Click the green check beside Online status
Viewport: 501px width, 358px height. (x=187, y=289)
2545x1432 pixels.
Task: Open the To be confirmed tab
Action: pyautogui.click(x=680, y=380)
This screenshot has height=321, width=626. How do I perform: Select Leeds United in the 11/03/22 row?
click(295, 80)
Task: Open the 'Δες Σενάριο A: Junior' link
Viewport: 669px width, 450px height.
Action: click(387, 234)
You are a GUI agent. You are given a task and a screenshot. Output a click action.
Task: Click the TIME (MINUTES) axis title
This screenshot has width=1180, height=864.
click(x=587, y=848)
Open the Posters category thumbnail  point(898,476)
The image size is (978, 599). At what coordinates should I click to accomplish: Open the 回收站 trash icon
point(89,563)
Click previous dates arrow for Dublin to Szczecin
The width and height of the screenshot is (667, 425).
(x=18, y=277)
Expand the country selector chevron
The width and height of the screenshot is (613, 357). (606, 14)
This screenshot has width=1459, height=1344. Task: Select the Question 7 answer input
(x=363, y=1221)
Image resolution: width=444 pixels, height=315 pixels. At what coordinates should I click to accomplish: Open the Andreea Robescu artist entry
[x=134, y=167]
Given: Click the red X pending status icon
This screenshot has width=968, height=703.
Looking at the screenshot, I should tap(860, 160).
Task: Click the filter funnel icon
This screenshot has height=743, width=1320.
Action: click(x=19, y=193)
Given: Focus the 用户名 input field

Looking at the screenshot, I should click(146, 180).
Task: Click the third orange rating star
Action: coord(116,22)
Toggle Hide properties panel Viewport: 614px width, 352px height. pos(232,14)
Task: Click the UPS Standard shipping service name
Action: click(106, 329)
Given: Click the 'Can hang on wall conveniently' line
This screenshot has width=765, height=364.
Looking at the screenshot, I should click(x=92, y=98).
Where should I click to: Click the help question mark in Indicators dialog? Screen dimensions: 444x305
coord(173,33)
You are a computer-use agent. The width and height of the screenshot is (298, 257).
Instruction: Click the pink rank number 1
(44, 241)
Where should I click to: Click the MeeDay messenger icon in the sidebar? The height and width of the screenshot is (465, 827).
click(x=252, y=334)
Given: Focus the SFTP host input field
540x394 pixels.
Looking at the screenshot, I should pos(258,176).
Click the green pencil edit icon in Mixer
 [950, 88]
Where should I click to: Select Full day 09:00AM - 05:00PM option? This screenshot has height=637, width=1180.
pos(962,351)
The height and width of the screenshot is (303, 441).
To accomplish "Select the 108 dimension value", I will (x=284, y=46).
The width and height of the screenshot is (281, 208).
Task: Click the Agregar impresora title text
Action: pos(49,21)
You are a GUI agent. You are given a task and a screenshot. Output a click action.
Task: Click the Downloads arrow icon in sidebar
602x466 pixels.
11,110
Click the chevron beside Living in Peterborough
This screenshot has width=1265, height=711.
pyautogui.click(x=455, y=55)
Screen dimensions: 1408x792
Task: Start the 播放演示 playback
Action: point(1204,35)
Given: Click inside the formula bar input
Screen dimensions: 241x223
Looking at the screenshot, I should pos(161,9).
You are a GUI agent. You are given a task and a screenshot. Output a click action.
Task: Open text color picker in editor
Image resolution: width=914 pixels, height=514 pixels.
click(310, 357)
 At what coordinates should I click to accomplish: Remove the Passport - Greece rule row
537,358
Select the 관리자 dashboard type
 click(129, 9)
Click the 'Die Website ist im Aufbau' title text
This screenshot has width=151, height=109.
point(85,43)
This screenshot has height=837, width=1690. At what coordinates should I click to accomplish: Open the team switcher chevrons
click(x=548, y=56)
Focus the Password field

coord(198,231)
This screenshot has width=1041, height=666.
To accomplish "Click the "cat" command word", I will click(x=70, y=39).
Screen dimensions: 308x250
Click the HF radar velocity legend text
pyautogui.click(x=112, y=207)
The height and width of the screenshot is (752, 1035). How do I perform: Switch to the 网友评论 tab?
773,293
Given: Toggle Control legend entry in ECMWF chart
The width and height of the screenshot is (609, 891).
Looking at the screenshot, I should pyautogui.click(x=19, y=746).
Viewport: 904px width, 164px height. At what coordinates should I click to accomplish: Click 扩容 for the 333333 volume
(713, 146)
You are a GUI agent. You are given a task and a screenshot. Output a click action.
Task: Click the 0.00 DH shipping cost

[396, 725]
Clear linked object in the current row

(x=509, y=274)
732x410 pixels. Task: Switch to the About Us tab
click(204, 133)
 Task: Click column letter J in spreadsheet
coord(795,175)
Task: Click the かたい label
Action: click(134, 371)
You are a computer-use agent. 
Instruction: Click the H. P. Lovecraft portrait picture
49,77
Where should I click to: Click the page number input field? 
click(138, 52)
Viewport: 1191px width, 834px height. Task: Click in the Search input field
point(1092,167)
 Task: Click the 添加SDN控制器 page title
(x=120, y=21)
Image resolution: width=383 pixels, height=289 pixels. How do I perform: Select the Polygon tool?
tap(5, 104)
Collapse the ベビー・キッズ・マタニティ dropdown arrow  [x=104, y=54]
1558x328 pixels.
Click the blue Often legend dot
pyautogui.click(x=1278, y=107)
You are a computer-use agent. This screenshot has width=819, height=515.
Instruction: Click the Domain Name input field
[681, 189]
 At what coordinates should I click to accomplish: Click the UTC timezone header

* Challenge: Reproduce the records between the line holding "At what coordinates should I click to accomplish: Remove" and the line holding "coord(198,231)", inclusive, word for word.

* Completed task:
 At what coordinates should I click to accomplish: Remove the Passport - Greece rule row
537,358
Select the 관리자 dashboard type
 click(129, 9)
Click the 'Die Website ist im Aufbau' title text
This screenshot has width=151, height=109.
point(85,43)
This screenshot has height=837, width=1690. At what coordinates should I click to accomplish: Open the team switcher chevrons
click(x=548, y=56)
Focus the Password field

coord(198,231)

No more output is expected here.